Mais parle ! Dis quelque chose, merde ! Si tu lis dans mes pensées à ce moment précis, c'est le bon timing pour mettre fin à ce malaise, Haziel !

J'attends.

...

Rien.

Il s'avance. En plus de la trace olfactive de cette neige piquante qui tombe, je perçois son odeur entêtante, qui se complexifie petit à petit, comme si elle était l'appât d'un prédateur qui l'adapterait à mesure qu'il apprend à connaître sa proie pour mieux l'attirer dans son piège. Elle mêle désormais des notes de café, de cuir et de terre mouillée par l'orage à celles de la menthe et du feu de bois. J'ai le réflexe de m'en protéger en reculant.
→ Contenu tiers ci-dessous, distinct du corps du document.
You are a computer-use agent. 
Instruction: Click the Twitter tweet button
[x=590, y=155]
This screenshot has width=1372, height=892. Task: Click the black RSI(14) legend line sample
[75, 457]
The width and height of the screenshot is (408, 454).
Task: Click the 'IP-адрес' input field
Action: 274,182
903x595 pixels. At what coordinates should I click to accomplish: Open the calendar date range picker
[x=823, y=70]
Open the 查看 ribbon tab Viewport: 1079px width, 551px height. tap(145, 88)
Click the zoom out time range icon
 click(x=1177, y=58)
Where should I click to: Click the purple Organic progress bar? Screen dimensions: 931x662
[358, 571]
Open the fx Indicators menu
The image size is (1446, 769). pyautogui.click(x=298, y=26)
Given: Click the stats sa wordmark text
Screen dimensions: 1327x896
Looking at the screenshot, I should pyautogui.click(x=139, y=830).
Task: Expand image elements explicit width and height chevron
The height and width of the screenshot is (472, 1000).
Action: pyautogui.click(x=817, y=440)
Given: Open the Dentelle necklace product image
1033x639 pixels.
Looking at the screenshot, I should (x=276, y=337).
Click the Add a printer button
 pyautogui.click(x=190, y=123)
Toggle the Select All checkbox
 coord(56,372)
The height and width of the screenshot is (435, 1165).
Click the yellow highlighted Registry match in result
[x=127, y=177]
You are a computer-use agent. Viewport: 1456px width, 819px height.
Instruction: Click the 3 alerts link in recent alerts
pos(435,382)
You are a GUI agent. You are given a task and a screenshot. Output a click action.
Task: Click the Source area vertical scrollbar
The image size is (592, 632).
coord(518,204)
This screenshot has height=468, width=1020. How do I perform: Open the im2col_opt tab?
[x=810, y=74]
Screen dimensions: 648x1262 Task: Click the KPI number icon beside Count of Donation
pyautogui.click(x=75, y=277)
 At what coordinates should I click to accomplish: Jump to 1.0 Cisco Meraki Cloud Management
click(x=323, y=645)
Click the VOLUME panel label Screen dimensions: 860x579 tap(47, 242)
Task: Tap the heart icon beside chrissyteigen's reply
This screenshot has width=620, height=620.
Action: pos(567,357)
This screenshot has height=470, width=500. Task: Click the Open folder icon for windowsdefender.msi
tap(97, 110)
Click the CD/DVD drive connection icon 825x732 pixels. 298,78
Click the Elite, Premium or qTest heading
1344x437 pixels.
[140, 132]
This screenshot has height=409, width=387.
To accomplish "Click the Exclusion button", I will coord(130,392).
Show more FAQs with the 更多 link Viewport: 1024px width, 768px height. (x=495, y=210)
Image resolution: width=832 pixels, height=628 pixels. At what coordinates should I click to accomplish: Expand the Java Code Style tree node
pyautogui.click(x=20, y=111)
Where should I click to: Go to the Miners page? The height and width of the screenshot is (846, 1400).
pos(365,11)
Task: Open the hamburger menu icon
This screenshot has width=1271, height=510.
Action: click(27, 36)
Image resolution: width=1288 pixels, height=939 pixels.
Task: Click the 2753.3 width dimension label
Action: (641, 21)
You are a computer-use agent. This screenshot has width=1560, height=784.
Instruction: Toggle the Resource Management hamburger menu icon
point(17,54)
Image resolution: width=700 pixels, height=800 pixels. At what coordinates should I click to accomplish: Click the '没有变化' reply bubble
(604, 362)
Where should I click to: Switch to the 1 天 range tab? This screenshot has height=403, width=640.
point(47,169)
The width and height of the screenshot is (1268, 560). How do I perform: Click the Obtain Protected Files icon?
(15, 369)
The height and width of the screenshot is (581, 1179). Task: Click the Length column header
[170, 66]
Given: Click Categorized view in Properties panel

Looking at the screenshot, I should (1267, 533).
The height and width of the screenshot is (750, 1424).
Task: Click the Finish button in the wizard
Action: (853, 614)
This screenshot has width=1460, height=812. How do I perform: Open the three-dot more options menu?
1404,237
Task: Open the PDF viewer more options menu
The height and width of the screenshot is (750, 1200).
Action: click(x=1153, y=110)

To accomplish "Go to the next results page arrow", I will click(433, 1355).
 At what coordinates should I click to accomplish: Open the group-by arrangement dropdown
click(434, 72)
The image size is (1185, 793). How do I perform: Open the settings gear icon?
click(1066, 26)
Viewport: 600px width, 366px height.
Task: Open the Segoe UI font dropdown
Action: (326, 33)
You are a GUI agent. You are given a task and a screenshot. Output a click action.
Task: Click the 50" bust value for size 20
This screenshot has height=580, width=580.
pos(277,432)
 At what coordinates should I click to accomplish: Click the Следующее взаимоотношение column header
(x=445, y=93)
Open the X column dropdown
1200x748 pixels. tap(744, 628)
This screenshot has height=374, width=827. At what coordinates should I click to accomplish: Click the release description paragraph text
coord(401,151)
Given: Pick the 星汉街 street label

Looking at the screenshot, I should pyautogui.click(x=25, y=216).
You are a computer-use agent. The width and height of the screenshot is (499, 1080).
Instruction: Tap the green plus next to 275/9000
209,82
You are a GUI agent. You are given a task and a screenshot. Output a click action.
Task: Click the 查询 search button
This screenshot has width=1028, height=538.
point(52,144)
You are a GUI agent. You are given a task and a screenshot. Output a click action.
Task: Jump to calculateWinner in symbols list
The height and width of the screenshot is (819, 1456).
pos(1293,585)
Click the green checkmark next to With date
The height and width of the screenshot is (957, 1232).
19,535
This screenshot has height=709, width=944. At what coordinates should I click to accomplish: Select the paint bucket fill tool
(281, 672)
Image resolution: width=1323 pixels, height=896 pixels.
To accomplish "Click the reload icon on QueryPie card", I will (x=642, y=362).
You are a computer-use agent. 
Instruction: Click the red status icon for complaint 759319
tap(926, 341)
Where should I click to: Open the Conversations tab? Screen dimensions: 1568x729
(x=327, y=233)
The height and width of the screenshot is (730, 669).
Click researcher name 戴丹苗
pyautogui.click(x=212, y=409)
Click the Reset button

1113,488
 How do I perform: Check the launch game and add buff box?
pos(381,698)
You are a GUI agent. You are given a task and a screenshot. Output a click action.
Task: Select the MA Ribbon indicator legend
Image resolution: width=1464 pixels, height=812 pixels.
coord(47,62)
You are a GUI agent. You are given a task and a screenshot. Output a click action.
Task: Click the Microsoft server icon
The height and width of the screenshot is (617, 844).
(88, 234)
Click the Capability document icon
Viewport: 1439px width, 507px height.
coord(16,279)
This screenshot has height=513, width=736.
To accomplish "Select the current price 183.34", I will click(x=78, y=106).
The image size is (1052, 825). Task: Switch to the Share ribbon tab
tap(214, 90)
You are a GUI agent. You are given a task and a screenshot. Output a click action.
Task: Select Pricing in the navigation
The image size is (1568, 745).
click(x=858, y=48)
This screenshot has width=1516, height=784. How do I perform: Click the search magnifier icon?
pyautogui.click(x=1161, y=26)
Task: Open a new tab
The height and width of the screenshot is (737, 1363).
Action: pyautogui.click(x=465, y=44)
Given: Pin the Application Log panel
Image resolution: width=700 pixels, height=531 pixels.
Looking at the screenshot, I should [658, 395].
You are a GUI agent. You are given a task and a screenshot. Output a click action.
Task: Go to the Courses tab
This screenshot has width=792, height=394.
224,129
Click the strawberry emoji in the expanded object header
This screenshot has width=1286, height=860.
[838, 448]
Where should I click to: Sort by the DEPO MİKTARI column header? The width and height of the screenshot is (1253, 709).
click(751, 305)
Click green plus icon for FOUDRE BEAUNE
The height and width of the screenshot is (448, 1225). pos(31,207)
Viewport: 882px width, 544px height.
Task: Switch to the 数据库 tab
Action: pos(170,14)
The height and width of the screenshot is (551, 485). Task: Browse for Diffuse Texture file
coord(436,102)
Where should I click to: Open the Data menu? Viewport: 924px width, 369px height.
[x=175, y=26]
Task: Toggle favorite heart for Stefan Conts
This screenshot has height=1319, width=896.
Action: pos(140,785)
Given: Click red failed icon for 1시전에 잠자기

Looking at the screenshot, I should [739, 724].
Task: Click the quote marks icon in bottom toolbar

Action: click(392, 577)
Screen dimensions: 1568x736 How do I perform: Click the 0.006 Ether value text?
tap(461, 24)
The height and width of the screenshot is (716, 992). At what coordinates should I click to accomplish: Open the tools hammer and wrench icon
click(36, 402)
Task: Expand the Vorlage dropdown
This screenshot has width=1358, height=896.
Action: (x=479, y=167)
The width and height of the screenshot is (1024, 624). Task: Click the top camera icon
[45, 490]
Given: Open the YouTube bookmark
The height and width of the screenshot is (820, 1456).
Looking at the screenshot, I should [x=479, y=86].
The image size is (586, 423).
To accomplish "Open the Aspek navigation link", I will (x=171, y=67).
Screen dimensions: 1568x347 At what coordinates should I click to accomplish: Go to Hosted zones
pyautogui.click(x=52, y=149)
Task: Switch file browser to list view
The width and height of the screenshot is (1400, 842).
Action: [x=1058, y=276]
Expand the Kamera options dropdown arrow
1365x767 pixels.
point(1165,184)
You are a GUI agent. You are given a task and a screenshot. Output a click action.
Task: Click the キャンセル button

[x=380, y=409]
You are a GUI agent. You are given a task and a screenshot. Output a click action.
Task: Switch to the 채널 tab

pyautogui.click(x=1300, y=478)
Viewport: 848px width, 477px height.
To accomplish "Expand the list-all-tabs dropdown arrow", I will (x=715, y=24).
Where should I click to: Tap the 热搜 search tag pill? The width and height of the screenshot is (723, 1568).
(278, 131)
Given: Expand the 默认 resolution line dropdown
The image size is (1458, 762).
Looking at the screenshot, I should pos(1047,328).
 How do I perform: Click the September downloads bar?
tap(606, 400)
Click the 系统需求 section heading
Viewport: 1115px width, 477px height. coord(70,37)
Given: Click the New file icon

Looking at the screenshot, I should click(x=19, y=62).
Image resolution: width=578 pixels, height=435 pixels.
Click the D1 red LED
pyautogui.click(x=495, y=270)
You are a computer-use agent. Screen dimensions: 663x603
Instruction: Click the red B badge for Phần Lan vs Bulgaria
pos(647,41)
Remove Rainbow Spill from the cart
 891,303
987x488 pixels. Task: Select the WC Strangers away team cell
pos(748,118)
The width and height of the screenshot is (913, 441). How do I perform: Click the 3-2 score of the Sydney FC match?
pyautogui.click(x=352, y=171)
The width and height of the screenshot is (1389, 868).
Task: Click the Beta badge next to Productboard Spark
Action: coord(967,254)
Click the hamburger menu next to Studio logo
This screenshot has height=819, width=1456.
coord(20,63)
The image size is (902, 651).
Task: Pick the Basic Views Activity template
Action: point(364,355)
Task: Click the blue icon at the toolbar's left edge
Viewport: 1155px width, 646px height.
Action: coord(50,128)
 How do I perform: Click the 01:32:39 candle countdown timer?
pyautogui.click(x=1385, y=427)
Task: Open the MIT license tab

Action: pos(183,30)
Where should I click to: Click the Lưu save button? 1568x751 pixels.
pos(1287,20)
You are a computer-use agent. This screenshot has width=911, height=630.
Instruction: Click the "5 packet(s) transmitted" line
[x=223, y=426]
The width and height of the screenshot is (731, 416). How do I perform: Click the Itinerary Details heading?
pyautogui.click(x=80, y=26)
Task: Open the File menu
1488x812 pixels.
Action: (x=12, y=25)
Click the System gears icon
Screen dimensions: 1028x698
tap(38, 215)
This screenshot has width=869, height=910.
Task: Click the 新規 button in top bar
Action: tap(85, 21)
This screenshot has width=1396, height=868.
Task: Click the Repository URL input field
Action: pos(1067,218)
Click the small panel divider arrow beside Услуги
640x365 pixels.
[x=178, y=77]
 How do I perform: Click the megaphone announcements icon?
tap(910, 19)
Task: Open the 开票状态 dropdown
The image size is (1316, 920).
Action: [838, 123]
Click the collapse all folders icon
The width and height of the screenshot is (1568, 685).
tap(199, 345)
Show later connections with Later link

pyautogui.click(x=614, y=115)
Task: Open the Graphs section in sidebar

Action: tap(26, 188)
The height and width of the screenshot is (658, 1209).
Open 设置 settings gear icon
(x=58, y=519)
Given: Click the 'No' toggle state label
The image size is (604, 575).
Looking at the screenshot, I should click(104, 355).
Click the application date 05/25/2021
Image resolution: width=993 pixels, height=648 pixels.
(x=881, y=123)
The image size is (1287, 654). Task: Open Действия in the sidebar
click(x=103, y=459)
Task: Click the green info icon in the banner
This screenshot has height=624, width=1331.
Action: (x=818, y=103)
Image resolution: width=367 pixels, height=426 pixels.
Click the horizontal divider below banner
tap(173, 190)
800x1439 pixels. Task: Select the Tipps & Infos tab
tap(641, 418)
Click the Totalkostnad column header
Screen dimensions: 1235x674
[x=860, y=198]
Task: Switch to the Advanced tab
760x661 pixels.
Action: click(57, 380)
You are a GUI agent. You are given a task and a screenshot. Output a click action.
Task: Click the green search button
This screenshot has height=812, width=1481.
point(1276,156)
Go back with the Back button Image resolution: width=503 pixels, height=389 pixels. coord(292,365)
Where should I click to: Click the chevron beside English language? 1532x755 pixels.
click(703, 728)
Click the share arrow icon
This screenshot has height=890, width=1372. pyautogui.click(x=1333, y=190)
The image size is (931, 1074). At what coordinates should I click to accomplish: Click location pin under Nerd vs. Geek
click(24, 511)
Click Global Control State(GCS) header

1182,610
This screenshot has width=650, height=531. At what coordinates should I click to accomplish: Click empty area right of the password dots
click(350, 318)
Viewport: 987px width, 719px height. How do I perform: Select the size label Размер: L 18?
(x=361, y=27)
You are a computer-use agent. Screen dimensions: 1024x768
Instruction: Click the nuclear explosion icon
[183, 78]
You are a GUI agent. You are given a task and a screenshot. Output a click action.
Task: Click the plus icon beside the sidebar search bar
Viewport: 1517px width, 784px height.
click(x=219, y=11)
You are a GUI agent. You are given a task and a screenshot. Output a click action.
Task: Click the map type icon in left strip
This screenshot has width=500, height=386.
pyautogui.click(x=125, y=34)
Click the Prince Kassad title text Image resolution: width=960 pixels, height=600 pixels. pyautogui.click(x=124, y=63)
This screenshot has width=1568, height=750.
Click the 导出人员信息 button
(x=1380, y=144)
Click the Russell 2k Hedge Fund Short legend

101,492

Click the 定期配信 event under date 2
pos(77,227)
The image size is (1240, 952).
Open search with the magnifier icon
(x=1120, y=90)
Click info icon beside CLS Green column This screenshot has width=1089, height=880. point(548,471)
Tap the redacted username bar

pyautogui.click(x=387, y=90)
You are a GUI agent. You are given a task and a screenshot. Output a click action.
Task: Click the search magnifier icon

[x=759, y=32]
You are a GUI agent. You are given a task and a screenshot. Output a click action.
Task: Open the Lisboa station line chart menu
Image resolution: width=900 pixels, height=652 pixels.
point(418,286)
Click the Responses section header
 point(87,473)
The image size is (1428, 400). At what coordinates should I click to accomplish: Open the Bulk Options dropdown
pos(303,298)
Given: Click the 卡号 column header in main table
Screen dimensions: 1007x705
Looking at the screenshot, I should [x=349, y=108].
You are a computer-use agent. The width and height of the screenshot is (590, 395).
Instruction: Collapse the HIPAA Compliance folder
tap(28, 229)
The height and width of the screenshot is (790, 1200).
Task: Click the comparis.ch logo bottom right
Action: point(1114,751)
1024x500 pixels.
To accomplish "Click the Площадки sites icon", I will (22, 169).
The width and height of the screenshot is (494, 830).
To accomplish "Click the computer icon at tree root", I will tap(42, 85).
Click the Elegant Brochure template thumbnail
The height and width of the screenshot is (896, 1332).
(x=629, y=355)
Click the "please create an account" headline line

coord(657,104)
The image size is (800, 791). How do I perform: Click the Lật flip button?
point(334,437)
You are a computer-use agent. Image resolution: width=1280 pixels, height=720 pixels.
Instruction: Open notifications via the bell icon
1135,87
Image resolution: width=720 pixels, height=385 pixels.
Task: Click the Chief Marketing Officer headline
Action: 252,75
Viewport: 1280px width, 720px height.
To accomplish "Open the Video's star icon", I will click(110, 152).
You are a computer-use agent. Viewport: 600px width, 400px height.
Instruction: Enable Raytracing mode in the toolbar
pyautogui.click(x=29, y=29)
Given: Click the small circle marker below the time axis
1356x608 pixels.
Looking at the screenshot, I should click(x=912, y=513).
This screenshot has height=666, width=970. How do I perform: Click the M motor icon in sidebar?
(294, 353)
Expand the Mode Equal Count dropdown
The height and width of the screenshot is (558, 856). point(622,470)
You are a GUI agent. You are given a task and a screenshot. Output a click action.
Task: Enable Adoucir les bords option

Et le sol plonge à la rencontre de mon visage !

Mon nez s'arrête à deux pouces du trottoir recouvert de glace. Haze m'a rattrapée de justesse. Il me remet debout comme si je ne pesais rien tandis que la peur desserre les crocs qu'elle a plantés dans mon ventre. Je peine à reprendre mon souffle.

- Là... Je te tiens !

La honte me submerge. J'ai perdu pied comme une idiote. Un divertissement toujours apprécié... peu coûteux en plus ! Mais Haze ne rit pas.

Je suis mortifiée ̶e̶t̶ ̶r̶a̶v̶i̶e̶ ̶d̶e̶ ̶s̶e̶n̶t̶i̶r̶ ̶c̶e̶t̶t̶e̶ ̶v̶o̶i̶x̶ ̶f̶a̶n̶t̶a̶s̶m̶a̶g̶o̶r̶i̶q̶u̶e̶ ̶f̶a̶i̶r̶e̶ ̶v̶i̶b̶r̶e̶r̶ ̶l̶e̶ ̶f̶i̶n̶ ̶d̶u̶v̶e̶t̶ ̶d̶e̶ ̶m̶o̶n̶ ̶c̶o̶u̶.̶ ̶D̶e̶ ̶c̶o̶n̶s̶t̶a̶t̶e̶r̶ ̶q̶u̶'̶i̶l̶ ̶r̶a̶f̶f̶e̶r̶m̶i̶t̶ ̶s̶a̶ ̶p̶r̶i̶s̶e̶ ̶s̶u̶r̶ ̶m̶a̶ ̶t̶a̶i̶l̶l̶e̶ ̶a̶u̶ ̶l̶i̶e̶u̶ ̶d̶e̶ ̶m̶e̶ ̶l̶i̶b̶é̶r̶e̶r̶.̶ ̶O̶h̶ ̶!̶ ̶D̶i̶e̶u̶ ̶c̶o̶m̶m̶e̶n̶t̶ ̶v̶a̶i̶s̶-̶j̶e̶ ̶f̶a̶i̶r̶e̶ ̶p̶o̶u̶r̶ ̶é̶t̶e̶i̶n̶d̶r̶e̶ ̶c̶e̶ ̶b̶r̶a̶s̶i̶e̶r̶ ̶q̶u̶i̶ ̶c̶r̶o̶î̶t̶ ̶e̶n̶t̶r̶e̶ ̶m̶e̶s̶ ̶c̶u̶i̶s̶s̶e̶s̶ ̶?̶

Je monte les marches coulantes, la main d'Haziel calée dans le bas de mon dos, les sens en émoi, l'esprit en exergue.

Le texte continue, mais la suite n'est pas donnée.